# Selected extract:
+ + + + + + +
What's just arrived and what's coming over the horizon
Dick Clarke, Director, Envirotecture
There are some exciting developments in progress in the realm of new and reinvented materials. Some are brand new and hi-tech, others very low tech, but all have a high performance outcome with reduced eco-impacts.
Geopolymer cement and concrete
Geopolymer concrete uses no Portland cement, instead using a geopolymer binder to chemically activate two industrial wastes – blast furnace slag (waste from iron production) and fly ash (waste from coal fired power generation). This alternative eco-friendly binder technology reduces the carbon emissions associated with normal Portland cement by 80-90 percent. High early strength is usually achieved within 24 hours. However, they set slowly enough that they can be mixed at a batch plant and delivered in a concrete mixer. A world first was recently achieved on a project in Queensland, with Bligh Tanner Consulting Engineers using a geopolymer concrete supplied by Wagner in Brisbane to create precast floor and ceiling panels. These have an extremely low carbon debt, while combining an extraordinarily high visual finish with excellent structural performance.
+ + + + + + +
[Excerpt from a dataset]
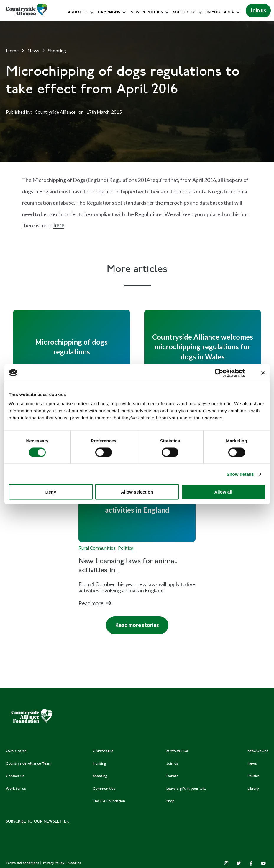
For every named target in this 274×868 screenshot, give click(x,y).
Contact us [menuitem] (15, 776)
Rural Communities (97, 548)
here (59, 225)
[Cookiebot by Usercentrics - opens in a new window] (219, 373)
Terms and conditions (23, 863)
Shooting (57, 50)
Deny (51, 492)
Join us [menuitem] (172, 764)
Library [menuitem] (253, 789)
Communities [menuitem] (104, 789)
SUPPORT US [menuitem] (177, 751)
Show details (240, 474)
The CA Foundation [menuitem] (109, 801)
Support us (185, 12)
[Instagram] (226, 863)
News (33, 50)
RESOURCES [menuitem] (258, 751)
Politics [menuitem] (253, 776)
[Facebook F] (251, 863)
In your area (220, 12)
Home (12, 50)
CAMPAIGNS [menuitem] (103, 751)
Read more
+ + + + + + +
# Required tasks:
1. Answer these questions from the article on new building materials:
(a) What position does Dick Clarke hold at Envirotecture?
(b) By what percentage does the geopolymer binder reduce the carbon emissions associated with normal Portland cement?
(c) Which company supplied the geopolymer concrete for the Queensland project?
2. Repeat the stretch of the article on new building materials from "Geopolymer cement and" through "excellent structural performance.".
3. Pick up the article on new building materials where it stops, and keep writing.

# The responses:
1.
(a) Director
(b) 80-90 percent
(c) Wagner in Brisbane

2.
Geopolymer cement and concrete
Geopolymer concrete uses no Portland cement, instead using a geopolymer binder to chemically activate two industrial wastes – blast furnace slag (waste from iron production) and fly ash (waste from coal fired power generation). This alternative eco-friendly binder technology reduces the carbon emissions associated with normal Portland cement by 80-90 percent. High early strength is usually achieved within 24 hours. However, they set slowly enough that they can be mixed at a batch plant and delivered in a concrete mixer. A world first was recently achieved on a project in Queensland, with Bligh Tanner Consulting Engineers using a geopolymer concrete supplied by Wagner in Brisbane to create precast floor and ceiling panels. These have an extremely low carbon debt, while combining an extraordinarily high visual finish with excellent structural performance.

3.
Precast hempcrete panels
Hempcrete is a kind of concrete made from chopped industrial hemp stalks, lime and water, and in its traditional form of in-situ placement similar to rammed earth (albeit not yet common in Australia) is the subject of chapter 3.02 and 5.07. It is a low eco-impact material, being grown and processed locally, and requiring no pesticides or irrigation. It has good acoustic, fire rating and thermal properties, and outstanding humidity and condensation control, some of the properties most needed for multi-unit construction – where speed is also of the essence. Hempcrete also offers the potential to be precast, in much the same way as traditional concrete; that is, formed in horizontal formwork with reinforcement and service conduits in place, and after curing, taken to site for high speed construction. Because hempcrete is a low strength concrete, it is likely that panels will be somewhat smaller and thicker, but the trade-off there is a single element monolithic wall element which meets or exceeds all fire, acoustic and thermal regulations, yet still provides high speed on site.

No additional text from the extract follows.